**The problem**: Only the lines from the one containing "The height and" to the end of the records belong in the copy. Reproduce them word for word and drop the pictures.

**Raw data**:
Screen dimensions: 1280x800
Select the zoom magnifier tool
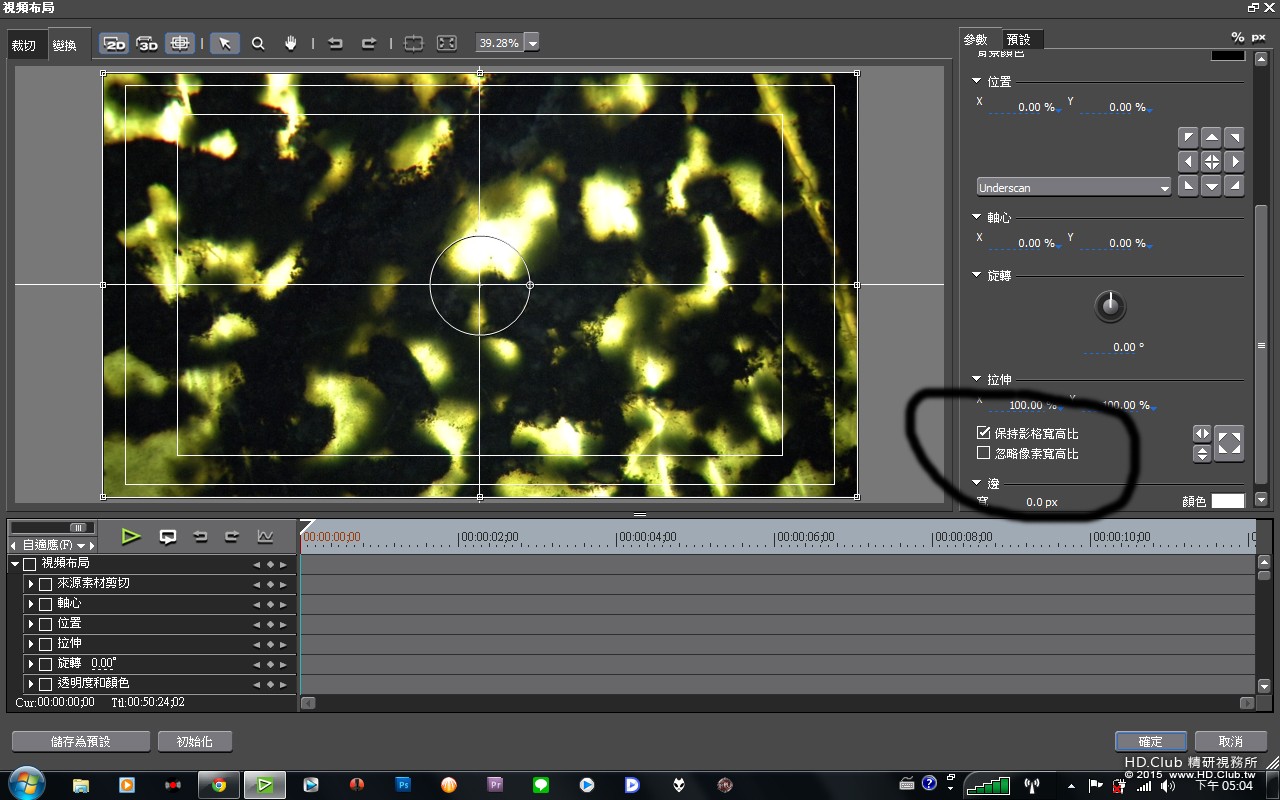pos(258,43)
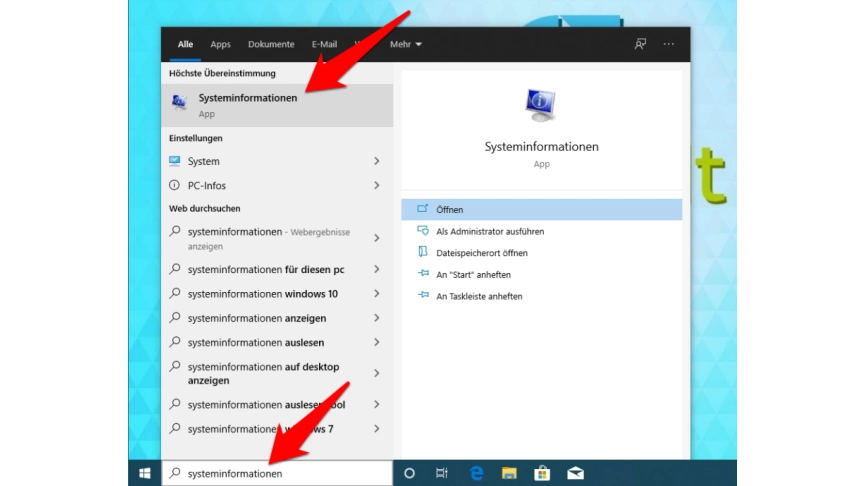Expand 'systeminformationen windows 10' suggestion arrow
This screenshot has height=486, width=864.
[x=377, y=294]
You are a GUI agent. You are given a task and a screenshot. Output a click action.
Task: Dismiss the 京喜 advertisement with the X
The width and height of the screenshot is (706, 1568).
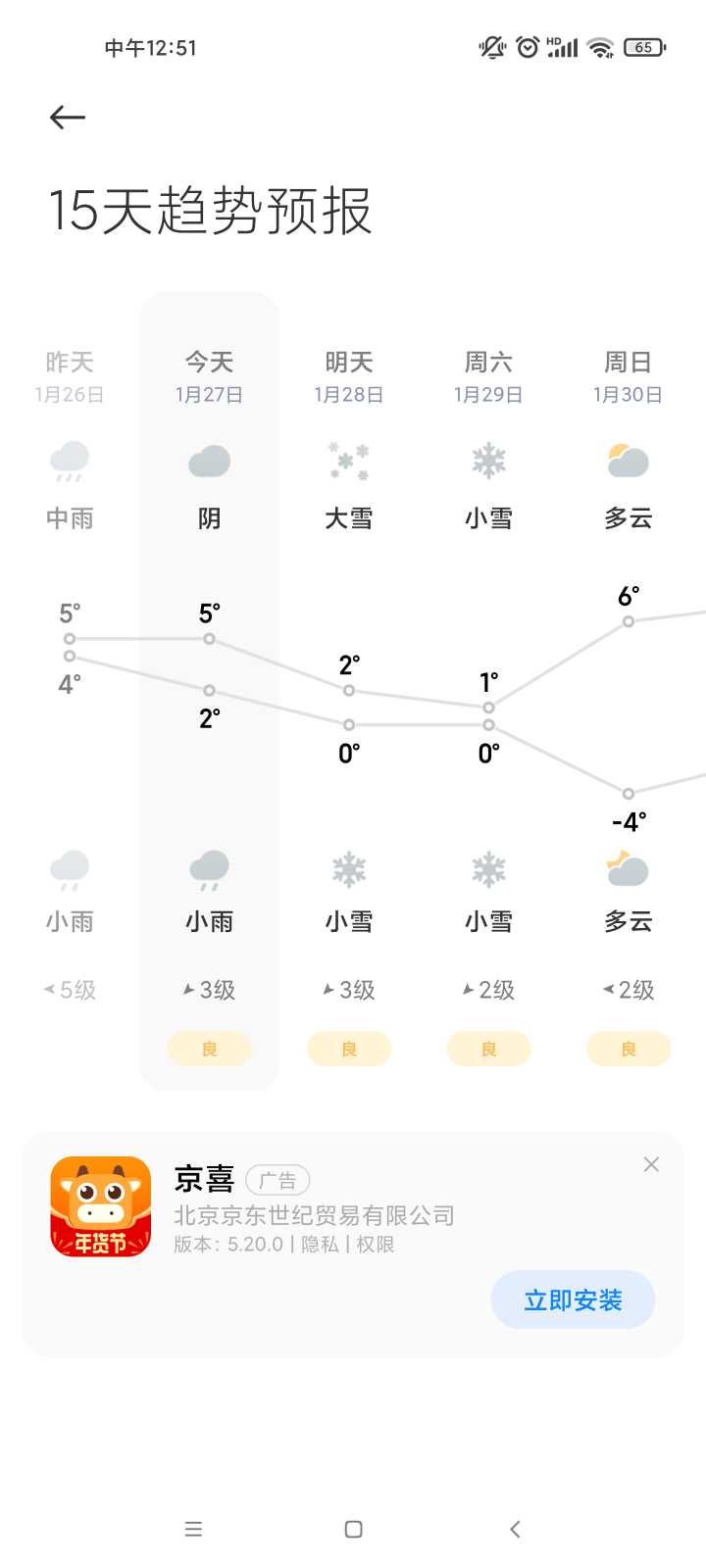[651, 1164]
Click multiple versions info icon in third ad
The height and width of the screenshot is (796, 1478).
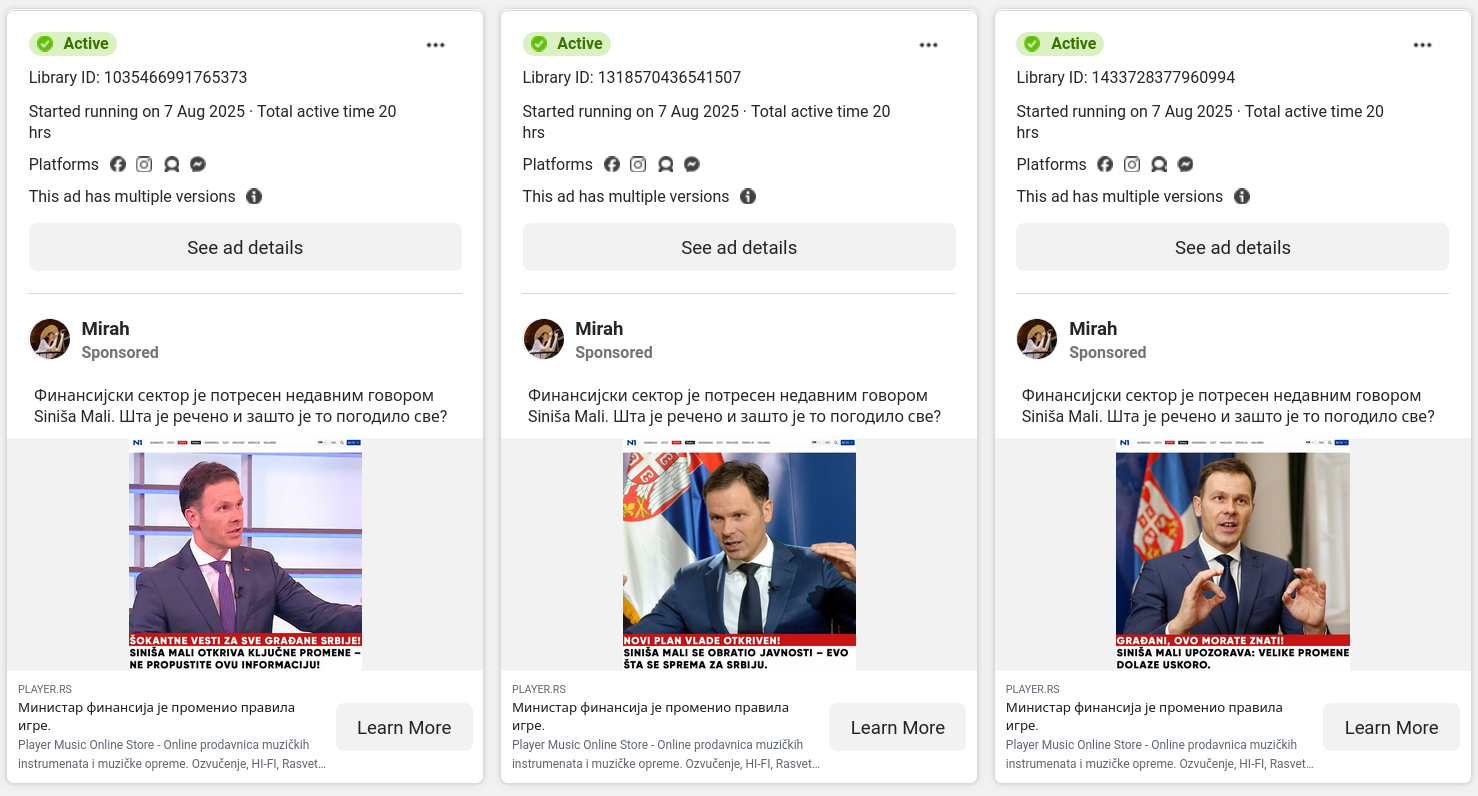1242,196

**Response below**:
The height and width of the screenshot is (796, 1478).
1242,196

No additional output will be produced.